CVE-2024-52860: 
Adobe Experience Manager vulnerability analysis and mitigation

CVE-2024-52860 is a DOM-based Cross-Site Scripting (XSS) vulnerability affecting Adobe Experience Manager versions 6.5.21 and earlier. The vulnerability was discovered and disclosed on December 10, 2024, and affects both the standard AEM installations and AEM Cloud Service deployments (NVD, Adobe Advisory).

The vulnerability allows an attacker to execute arbitrary code in the context of the victim's browser session by manipulating DOM elements through crafted URLs or user input. The malicious scripts are executed when the affected page is rendered.

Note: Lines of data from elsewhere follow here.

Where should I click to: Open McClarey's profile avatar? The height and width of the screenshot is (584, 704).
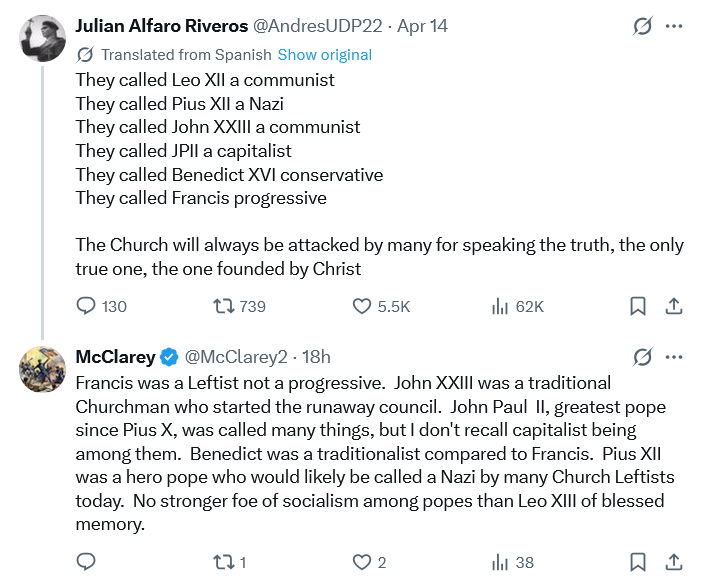point(43,369)
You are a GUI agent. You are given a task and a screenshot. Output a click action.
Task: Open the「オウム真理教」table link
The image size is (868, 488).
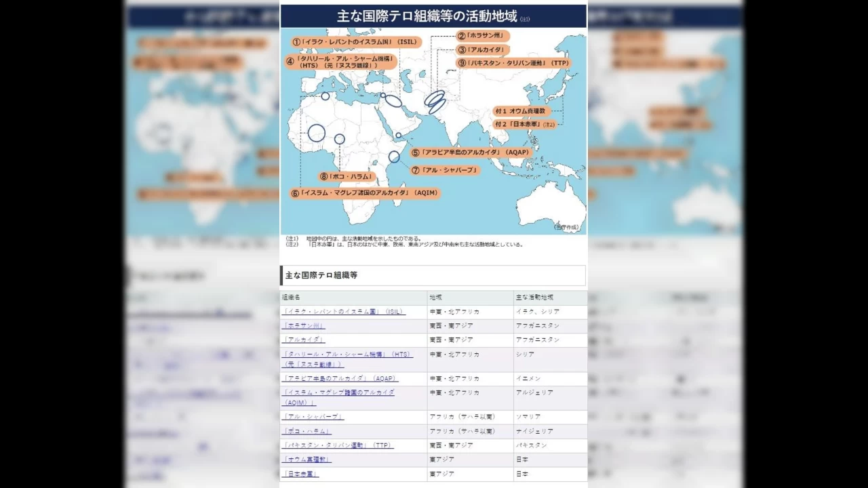(307, 460)
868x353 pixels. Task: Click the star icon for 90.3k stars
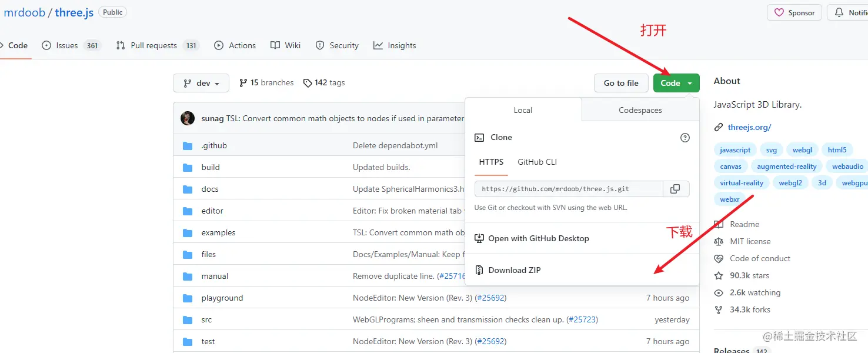coord(718,275)
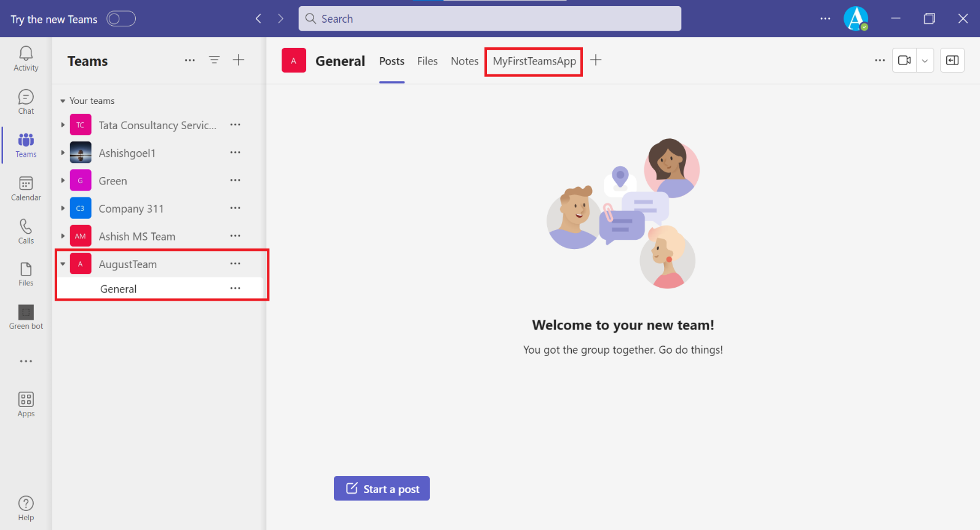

The vulnerability has been assigned a CVSS v3.1 base score of 5.4 (Medium) with the vector string CVSS:3.1/AV:N/AC:L/PR:L/UI:R/S:C/C:L/I:L/A:N, indicating network accessibility with low attack complexity, requiring low privileges and user interaction (NVD).

If successfully exploited, this vulnerability could allow attackers to execute arbitrary JavaScript code in the context of the victim's browser session. This could potentially lead to theft of sensitive information, session hijacking, or other client-side attacks within the scope of the affected Adobe Experience Manager installation (NVD).

Adobe has released security updates to address this vulnerability. Users are advised to update to the latest version of Adobe Experience Manager. For AEM 6.5, update to version 6.5.22.0 or later, and for AEM Cloud Service, update to version 2024.11.0 or later (Adobe Advisory).